#### PAGE TEXT ####
| Miyamotoo said: We have infos saying that X1 chip is far more powerful and capable cheap than Wii U CPU/GPU, with performance on paper around 3x stronger than Wii Us, and you saying we will again have 720p resolution and below even NX have base unit, and not just only that but there are good chances that NX will actually have Pascal instead of Maxwell. For the record, I expecting power at least 2-3x stronger than Wii Us, thats around half of power of XB1, I dont expecting XB1 level of power in any case. |
I am not saying the Tegra chip isn't going to be more powerful than the Wii U SoC, it's not an overly difficult thing to achieve anyway, beating the Wii U.
But I am also not the one beating the drum saying it's the second coming either.
You are basing your entire "performance" assumption on a single number. Flops. - Which from that you are assuming it's going to be doing high-end 1080P gaming, when the fact of the matter is, the Tegra chip just isn't capable of it with a degree of imagry we have come to expect, you need to look at the entire graphics processor, not just it's single precision floating point performance.
Let's use the Xbox 360 and Xbox one in combination with your silly flops metric as an example shall we?
Most Xbox 360 games were around 720P, just like the Wii U.
The Xbox 360 has only 240 Gflop.
The Xbox One has 1.3 Teraflops, that's the equivalent of 5.5x Xbox 360's. - Is the Xbox One running games at 5.5x the resolution of the Xbox 360? NO. It's not, it struggles to achieve 1080P in a ton of titles.
Again, having Pascal instead of Maxwell in Tegra isn't a game changer, not to the same degree we saw on the Desktop, Tegra isnt going from 28nm to 16nm for starters, that limits what nVidia can do.
#### PROVIDED MATERIAL ####
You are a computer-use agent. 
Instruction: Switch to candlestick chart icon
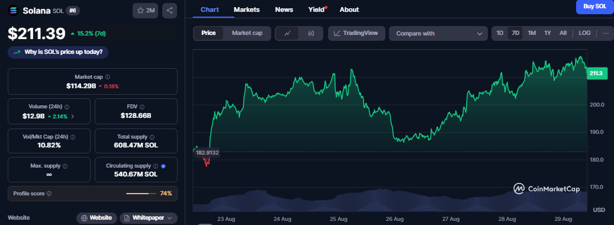coord(311,34)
####
→ SET TASK 1
Duplicate the stretch of the console hardware post from "But I am also" through "example shall we?".
→ SET TASK 2
Pick up the console hardware post at the point where it stops and continue it.
The material was drawn from a separate source, unrelated to the post about console hardware.

→ EXPECTED OUTPUT 1
But I am also not the one beating the drum saying it's the second coming either.
You are basing your entire "performance" assumption on a single number. Flops. - Which from that you are assuming it's going to be doing high-end 1080P gaming, when the fact of the matter is, the Tegra chip just isn't capable of it with a degree of imagry we have come to expect, you need to look at the entire graphics processor, not just it's single precision floating point performance.
Let's use the Xbox 360 and Xbox one in combination with your silly flops metric as an example shall we?

→ EXPECTED OUTPUT 2
| Soundwave said: It's hard to gauge the Tegra X1 chip because as something that's only in Nvidia's Shield Console basically it has very little software support and no team was going to build a game specifically for it, the Shield's install base makes the Wii U look like the PS4. It's quite likely developers coding to the metal of the unit and actually putting effort into it could get a ton more out of it (look at what Vita devs have pushed a chip 1/14th of a Tegra X1 to). |
I do agree to an extent. There is not much in the way of software built for Tegra that takes advantage of various nuances in the chip design.
But that isn't to say we don't have an *idea* of it's capabilities, there have been a few Unreal Engine 3 powered games ported over to Shield and the results were mixed, sure, it did pump up the resolution and framerate, but image quality was severely compromised as Tegra simply doesn't have the bandwidth and fillrate to keep pace with the bigger consoles... And that was on a last generation title. (Resident Evil 5.)
Vita games tend to look terrible to me by the way, they "hide" the graphics with substantual use/abuse of 2D sprites and pre-calculated lighting/shadowing/baked details to hide the devices shortcomings.
| Soundwave said: But Doom 3 BFG Edition on the X1 is one example of a port from PS3/360 that runs at full 1080P 60fps while the PS3/360 struggle to run the same game at 720p (PS3 version drops below 720p many times actually). So when programmed well for it can run 1080P 60 fps games even, just PS3/360 quality, but that is not an insignificant bump. |
Doom 3 is an old game, not a next-gen title pushing the hardware.
| Soundwave said: There must be TWO performance modes for NX IMO. If this is truly a portable console and not just a portable with a TV out, then it should have different performance modes. The needs to display on a 6-inch screen are very different from a 55-inch HDTV display. |
Proof?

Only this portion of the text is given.